Today Microsoft announced that it is joining the Open Compute Project by contributing what Microsoft calls the “Microsoft cloud server specification”. To date, almost all of the major public cloud services have failed to expose the inner workings and configurations of the infrastructure that powers the public cloud service. At Gartner, we often advocate (on behalf of our clients) the importance of exposing underlying infrastructure configuration to cloud customers. In fact, in our research, “Evaluation Criteria for Public Cloud IaaS Providers“, we have a specific set of requirements, stipulating published infrastructure transparency by IaaS providers.
In an ever increasing demand for hybrid cloud architectures, customers really do need some level of insight into the underlying infrastructure configuration, especially in IaaS, in order to assess the risk and compatibility of using the environment. Furthermore, understanding the relevant details of the configurations impacts migration, compliance, licensing, configuration and performance.
Obviously, providers can go too far and expose too much information to customers which could lead to targeted security attacks. Gartner is not advocating sharing information such as the location and number of surveillance cameras, the number of trained people on site at any one time, or the security policies configured for IDS/IPS systems. But what Microsoft is doing today, I believe is striking that right balance.

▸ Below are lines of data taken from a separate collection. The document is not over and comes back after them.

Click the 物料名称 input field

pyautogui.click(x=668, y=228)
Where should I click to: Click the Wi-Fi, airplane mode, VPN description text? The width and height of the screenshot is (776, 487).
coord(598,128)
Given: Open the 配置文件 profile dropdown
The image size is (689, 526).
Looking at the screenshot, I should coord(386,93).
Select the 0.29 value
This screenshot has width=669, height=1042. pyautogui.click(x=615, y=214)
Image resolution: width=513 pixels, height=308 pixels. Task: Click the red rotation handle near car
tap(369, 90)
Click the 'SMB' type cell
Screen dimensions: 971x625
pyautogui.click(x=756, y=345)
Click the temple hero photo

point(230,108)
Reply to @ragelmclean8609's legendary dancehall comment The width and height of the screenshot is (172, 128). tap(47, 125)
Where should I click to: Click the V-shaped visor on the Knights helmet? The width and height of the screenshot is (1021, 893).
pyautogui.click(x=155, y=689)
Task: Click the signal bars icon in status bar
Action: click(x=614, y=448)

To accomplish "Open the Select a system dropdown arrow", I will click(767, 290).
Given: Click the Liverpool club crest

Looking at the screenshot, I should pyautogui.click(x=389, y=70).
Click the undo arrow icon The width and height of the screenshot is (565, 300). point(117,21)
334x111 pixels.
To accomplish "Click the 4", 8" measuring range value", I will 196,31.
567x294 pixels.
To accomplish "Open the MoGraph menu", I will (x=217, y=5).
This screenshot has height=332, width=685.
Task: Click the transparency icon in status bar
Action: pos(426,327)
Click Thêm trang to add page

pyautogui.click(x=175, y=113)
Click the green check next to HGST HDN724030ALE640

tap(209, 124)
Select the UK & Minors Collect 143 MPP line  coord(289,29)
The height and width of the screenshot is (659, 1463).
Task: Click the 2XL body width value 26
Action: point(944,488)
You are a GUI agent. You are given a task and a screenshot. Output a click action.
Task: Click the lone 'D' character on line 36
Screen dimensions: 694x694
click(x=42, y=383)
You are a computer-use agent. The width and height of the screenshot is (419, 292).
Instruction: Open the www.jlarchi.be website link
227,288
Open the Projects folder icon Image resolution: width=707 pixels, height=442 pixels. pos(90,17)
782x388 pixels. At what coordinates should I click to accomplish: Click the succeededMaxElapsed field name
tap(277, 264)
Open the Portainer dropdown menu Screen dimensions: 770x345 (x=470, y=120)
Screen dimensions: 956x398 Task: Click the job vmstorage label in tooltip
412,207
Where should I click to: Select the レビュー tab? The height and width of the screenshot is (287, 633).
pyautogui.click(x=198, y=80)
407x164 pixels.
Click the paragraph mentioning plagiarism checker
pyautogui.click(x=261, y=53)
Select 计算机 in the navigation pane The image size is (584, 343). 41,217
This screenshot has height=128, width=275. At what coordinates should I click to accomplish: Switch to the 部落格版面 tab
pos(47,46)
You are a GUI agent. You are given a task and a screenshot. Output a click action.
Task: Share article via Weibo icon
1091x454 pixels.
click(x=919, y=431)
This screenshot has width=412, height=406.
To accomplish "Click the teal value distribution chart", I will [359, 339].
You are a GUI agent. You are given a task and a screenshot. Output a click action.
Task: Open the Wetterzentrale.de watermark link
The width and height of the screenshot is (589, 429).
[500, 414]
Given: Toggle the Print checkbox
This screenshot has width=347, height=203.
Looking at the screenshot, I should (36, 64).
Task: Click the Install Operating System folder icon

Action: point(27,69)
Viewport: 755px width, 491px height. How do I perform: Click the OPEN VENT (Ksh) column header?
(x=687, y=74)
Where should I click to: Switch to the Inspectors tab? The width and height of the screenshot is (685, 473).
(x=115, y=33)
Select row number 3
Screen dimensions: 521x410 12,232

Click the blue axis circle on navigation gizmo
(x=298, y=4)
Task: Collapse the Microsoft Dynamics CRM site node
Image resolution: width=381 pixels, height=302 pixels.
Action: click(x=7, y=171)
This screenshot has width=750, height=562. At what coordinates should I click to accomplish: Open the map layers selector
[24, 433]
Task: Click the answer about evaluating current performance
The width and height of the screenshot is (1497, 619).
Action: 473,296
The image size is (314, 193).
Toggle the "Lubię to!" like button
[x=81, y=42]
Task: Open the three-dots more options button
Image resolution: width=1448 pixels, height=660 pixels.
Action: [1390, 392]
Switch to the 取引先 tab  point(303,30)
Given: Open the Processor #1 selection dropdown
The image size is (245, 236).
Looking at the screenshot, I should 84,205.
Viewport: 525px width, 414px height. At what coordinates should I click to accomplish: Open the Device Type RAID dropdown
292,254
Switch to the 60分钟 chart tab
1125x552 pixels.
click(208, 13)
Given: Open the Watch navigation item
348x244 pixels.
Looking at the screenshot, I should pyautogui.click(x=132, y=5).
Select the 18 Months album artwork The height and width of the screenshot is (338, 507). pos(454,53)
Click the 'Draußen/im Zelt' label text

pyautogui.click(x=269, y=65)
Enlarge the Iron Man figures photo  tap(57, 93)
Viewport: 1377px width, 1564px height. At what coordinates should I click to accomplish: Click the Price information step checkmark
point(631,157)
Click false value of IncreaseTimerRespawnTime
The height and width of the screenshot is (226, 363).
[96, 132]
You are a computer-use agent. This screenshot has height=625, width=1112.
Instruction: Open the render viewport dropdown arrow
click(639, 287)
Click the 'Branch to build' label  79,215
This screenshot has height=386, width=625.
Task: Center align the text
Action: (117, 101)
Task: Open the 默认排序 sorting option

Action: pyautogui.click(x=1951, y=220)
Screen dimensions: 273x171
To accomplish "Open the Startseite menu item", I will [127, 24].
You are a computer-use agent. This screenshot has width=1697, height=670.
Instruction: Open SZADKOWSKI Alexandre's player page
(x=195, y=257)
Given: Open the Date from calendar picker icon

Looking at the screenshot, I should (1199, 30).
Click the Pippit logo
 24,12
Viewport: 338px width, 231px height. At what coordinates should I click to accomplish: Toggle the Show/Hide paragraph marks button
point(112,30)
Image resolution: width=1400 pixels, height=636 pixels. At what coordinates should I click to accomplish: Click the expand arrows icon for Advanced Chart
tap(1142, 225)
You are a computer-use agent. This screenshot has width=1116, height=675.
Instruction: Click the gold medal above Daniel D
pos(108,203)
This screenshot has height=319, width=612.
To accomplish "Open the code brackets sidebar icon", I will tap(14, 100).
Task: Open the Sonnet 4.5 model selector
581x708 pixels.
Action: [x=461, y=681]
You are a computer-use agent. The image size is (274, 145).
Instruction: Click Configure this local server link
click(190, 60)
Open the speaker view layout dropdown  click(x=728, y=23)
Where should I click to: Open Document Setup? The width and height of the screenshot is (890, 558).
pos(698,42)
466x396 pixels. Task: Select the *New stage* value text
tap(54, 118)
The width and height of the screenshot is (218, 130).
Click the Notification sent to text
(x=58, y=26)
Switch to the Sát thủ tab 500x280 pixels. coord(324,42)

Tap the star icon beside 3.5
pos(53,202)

I believe it also continues to confirm that Microsoft not only is serious about playing in the cloud provider market, but that they are also listening to enterprise requirements and taking obstacles out of the equation. Customers will now be able to clearly understand the makeup of servers and configurations within Windows Azure, be able to discern local levels of redundancy and availability and make intelligent decisions about when you use Fault Domains or larger protections on availability such as deployments into multiple locations, geographies or additional providers. At the end of the day, customers want as much information as they can get to make the most informed decisions.
Furthermore, what the Microsoft blog entry does not highlight is the long term benefit that sharing these details offers to large customers and partners to build hybrid clouds and reap its benefits. As the Microsoft and OCP initiative moves forward, there is no reason why large customers and partners cannot start to deploy the same Azure-like infrastructure internally and ensure compatibility in a hybrid cloud architecture as workloads migrate to the public cloud or back to the internal, private cloud.
I’ll be closely watching this evolution in Microsoft’s strategy and paying attention to how enterprise customers react. I will also be very curious what (if any) impact this has on AWS. Microsoft has often emulated moves AWS has made (especially with price cuts) and it will be fascinating to see if AWS responds to this by increasing the transparency of their environment to customers.